Show each line of the data below that contains the word "width".

--------

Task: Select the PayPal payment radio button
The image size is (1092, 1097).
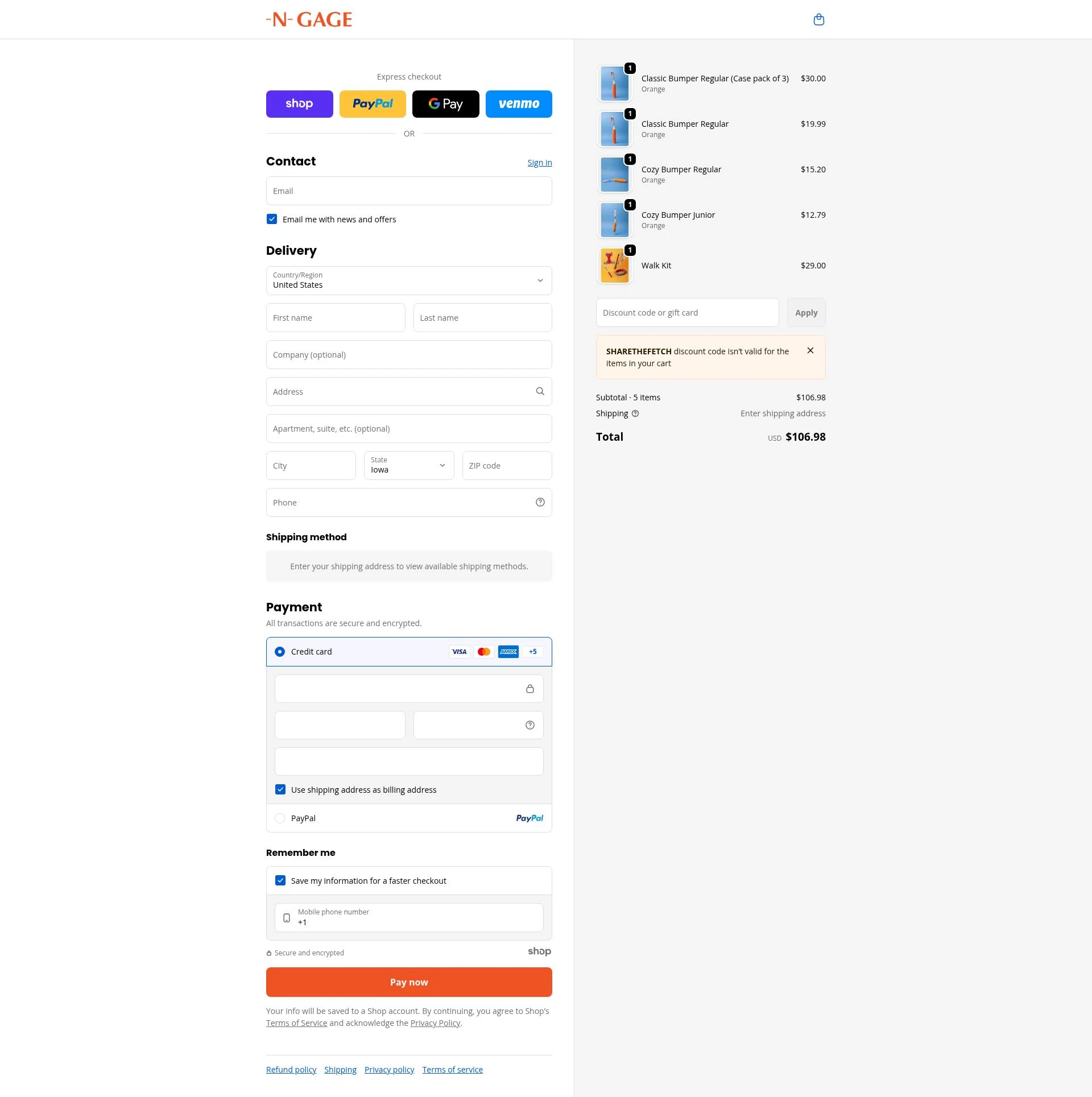Action: (x=280, y=818)
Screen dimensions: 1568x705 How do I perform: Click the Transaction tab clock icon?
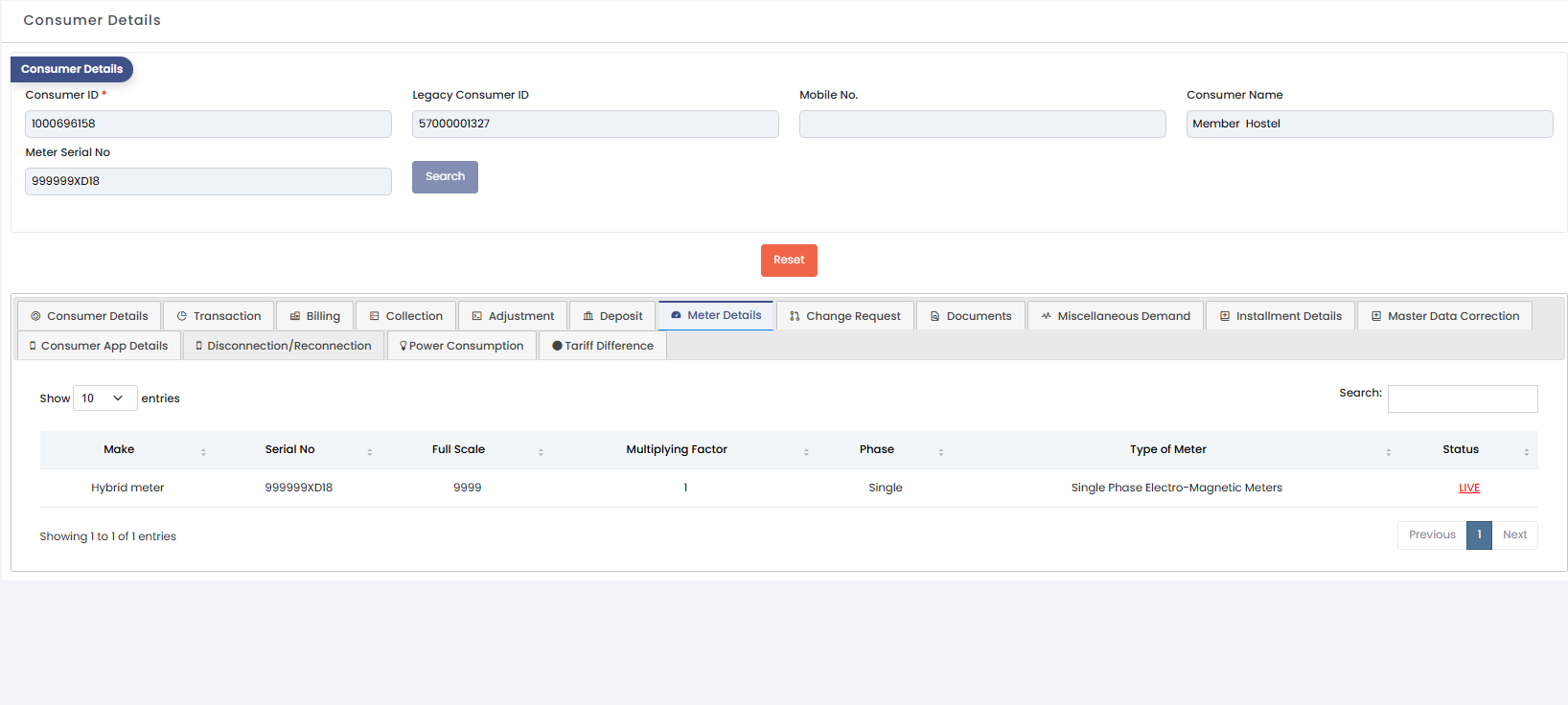coord(182,316)
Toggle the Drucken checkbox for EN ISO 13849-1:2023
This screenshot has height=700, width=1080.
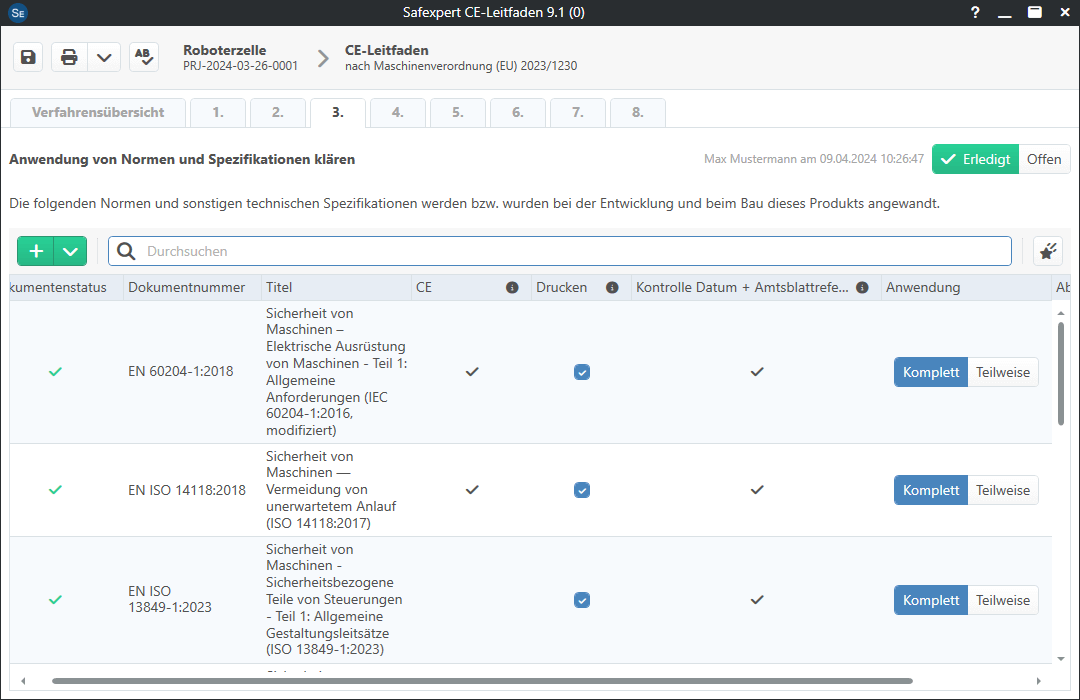[x=582, y=600]
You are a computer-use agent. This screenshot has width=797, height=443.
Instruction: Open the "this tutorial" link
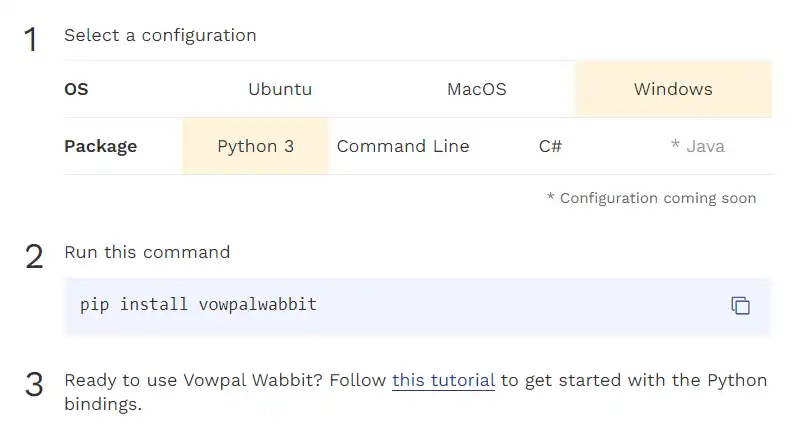click(443, 380)
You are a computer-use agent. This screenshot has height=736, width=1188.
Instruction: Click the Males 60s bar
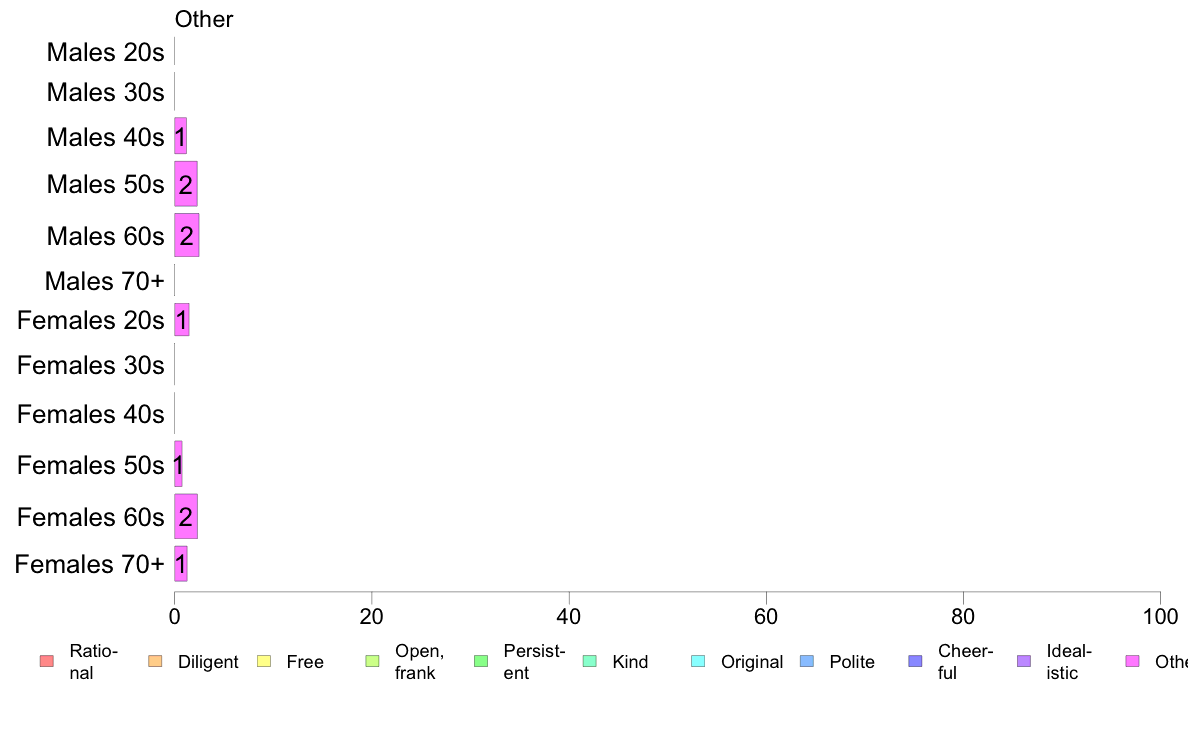coord(186,235)
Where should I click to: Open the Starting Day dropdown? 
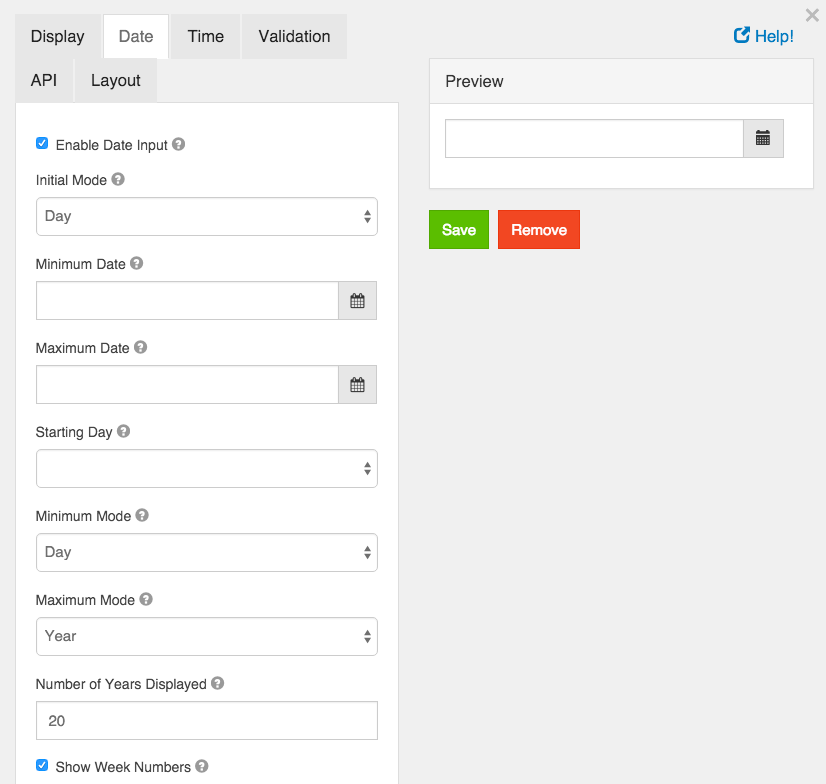point(206,468)
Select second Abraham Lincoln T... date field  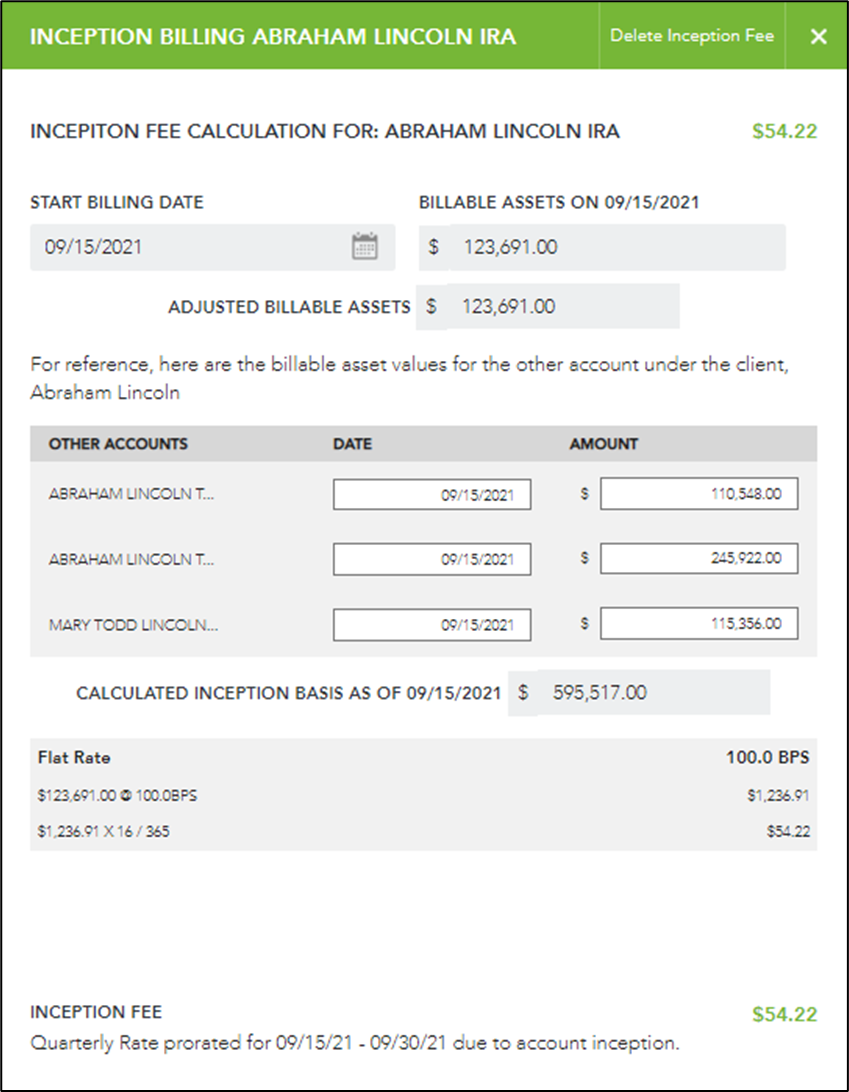click(x=432, y=559)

--------

__Expected answer__
This screenshot has height=700, width=1080.
You are a computer-use agent. This screenshot has width=797, height=443.
You are a computer-use agent. This screenshot has height=736, width=1188.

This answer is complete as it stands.